### Supplied records

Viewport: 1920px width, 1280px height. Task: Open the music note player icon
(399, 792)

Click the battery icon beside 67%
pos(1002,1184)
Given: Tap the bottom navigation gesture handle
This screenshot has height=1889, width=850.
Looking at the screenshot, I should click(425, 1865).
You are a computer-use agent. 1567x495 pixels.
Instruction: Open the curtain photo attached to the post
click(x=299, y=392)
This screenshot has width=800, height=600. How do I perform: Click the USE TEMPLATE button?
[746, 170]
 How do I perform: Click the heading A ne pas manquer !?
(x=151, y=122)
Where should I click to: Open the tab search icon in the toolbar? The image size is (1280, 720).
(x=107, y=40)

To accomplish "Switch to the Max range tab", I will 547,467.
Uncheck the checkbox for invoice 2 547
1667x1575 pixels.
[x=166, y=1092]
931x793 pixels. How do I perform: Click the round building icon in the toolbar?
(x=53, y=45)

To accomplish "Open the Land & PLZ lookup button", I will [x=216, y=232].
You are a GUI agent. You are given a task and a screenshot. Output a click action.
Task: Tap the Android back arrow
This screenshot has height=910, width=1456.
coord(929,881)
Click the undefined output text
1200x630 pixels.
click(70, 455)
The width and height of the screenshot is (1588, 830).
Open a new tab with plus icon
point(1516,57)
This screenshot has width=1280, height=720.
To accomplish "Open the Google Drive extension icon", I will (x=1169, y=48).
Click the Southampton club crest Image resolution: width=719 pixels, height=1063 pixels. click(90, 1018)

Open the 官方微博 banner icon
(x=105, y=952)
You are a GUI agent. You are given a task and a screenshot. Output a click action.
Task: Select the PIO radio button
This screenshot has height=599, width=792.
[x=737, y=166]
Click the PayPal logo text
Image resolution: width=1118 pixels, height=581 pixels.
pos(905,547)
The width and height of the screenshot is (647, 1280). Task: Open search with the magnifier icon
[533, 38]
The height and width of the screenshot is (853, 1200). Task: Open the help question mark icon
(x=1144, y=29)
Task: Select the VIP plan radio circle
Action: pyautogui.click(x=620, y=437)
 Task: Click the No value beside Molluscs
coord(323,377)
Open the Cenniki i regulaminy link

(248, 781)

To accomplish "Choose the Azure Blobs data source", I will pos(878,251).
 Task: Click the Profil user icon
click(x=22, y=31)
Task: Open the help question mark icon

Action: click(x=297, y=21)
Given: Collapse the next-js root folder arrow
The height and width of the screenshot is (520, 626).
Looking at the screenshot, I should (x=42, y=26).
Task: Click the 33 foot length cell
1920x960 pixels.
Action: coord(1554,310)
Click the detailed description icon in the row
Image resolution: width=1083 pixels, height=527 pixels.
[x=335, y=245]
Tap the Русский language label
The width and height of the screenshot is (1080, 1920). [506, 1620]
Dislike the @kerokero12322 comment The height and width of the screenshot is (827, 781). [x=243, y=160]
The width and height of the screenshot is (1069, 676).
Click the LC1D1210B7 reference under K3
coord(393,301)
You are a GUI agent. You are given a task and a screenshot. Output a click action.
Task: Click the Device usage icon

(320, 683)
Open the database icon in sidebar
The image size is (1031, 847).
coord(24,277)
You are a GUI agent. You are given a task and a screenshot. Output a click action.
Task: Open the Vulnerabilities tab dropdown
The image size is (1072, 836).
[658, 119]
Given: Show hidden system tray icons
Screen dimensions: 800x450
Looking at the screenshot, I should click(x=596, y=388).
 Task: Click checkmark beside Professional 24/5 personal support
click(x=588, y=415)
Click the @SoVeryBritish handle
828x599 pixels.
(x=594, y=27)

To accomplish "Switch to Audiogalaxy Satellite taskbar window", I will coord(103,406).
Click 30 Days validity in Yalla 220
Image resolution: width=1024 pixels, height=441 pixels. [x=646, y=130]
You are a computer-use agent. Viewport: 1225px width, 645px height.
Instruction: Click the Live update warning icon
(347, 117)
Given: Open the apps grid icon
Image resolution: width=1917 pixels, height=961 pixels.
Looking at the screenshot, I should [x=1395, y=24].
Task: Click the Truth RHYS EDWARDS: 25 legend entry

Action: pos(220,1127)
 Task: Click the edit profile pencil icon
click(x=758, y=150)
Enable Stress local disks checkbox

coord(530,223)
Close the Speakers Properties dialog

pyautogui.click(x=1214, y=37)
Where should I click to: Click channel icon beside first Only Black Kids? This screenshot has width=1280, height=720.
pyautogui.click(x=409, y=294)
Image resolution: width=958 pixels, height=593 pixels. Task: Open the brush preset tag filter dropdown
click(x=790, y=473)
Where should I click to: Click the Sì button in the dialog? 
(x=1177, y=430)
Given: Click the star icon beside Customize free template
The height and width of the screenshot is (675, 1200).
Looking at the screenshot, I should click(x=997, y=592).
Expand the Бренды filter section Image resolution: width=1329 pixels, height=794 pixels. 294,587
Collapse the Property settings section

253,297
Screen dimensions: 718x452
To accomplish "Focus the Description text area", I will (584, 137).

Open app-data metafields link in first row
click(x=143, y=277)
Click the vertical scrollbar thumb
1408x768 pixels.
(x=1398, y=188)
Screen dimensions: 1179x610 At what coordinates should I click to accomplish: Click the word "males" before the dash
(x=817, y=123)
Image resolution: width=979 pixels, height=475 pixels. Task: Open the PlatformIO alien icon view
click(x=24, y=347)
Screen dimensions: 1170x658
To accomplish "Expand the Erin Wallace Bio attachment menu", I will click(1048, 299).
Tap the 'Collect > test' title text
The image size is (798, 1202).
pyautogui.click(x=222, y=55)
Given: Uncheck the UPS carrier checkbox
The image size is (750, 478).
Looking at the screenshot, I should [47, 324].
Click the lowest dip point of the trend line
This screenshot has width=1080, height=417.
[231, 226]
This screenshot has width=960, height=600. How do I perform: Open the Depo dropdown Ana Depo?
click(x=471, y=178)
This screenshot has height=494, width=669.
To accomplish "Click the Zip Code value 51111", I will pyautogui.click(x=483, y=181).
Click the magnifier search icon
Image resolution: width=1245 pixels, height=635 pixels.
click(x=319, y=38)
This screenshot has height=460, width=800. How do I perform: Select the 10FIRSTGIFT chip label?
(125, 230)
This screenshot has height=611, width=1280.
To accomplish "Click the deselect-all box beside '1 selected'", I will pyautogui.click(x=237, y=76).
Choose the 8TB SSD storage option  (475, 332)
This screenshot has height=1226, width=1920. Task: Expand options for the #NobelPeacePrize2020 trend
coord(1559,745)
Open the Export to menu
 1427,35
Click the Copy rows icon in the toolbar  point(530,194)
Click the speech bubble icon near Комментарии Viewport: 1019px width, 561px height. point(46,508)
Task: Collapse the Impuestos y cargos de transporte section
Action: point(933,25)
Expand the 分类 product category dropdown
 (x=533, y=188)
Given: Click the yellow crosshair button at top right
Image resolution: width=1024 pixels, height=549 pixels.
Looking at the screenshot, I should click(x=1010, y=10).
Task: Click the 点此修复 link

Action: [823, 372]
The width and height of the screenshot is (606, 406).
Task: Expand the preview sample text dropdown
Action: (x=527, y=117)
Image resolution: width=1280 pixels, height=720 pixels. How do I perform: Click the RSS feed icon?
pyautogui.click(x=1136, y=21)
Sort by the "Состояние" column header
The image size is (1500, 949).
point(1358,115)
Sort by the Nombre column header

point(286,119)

######

• **What to do**: After finding the line that contains "Expand the 分类 product category dropdown" in the records above, copy that line and each one after it exactly, through the final line.

• **Result for this exercise**:
Expand the 分类 product category dropdown
 (x=533, y=188)
Given: Click the yellow crosshair button at top right
Image resolution: width=1024 pixels, height=549 pixels.
Looking at the screenshot, I should click(x=1010, y=10).
Task: Click the 点此修复 link

Action: [823, 372]
The width and height of the screenshot is (606, 406).
Task: Expand the preview sample text dropdown
Action: (x=527, y=117)
Image resolution: width=1280 pixels, height=720 pixels. How do I perform: Click the RSS feed icon?
pyautogui.click(x=1136, y=21)
Sort by the "Состояние" column header
The image size is (1500, 949).
point(1358,115)
Sort by the Nombre column header

point(286,119)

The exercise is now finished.